There has also been quilting squeezed in between trips. Barb and I and three friends spent a quilt week at Sisters before the Outdoor Quilt Show. I took three classes and here’s the project I’m almost finished with. It’s called Under the Sea.

It’s from a class with Frieda Anderson which was quite fun and as always, I learned a bunch. There was also a painting with dye class with June Jaeger. I love this kind of class where you pay a fee to use someone else’s supplies before you buy $400 of supplies you’ll never use again. It was a fun class, but since I have about four kinds of fabric paint already, I won’t be investing in fabric dye.

The last class I took was from Sue Spargo. I do enjoy embroidery on wool and this class was both instructive and relaxing. The thing I love most is that her Eleganza threads are on colored spools according to thread size and the tubes her needles come in use the same colors. I can use all the help I can get and this is brilliant. Here’s the beginning of my sampler which will ultimately be a needle roll.

While in Central Oregon, Barb and I went fabric shopping (as if we don’t have enough fabric and patterns to last for life). It was so much fun and now we have even bigger stashes and more projects on deck.

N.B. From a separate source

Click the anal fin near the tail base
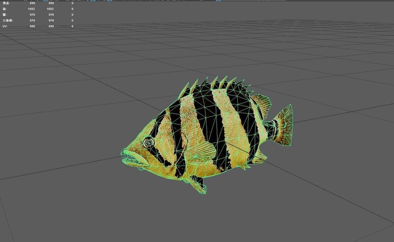The height and width of the screenshot is (242, 394). click(x=258, y=156)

Earlier in the summer I made this little quilt of some kind of invertebrate. (The book wasn’t too specific about this one.) The idea came from a Dover book of copyright free animal drawings. I got to use some of my favorite colors and try out a couple of techniques.

I also finished a top I did last fall. I’m determined to whittle down my pile of tops, most of which I really like and would like to finish. At this rate, it’ll take me a while. If I didn’t have to do grocery shopping and occasionally take a swipe at cleaning the house, it would go faster.

That kind of wraps up summer so far. Hope everyone is enjoying the season.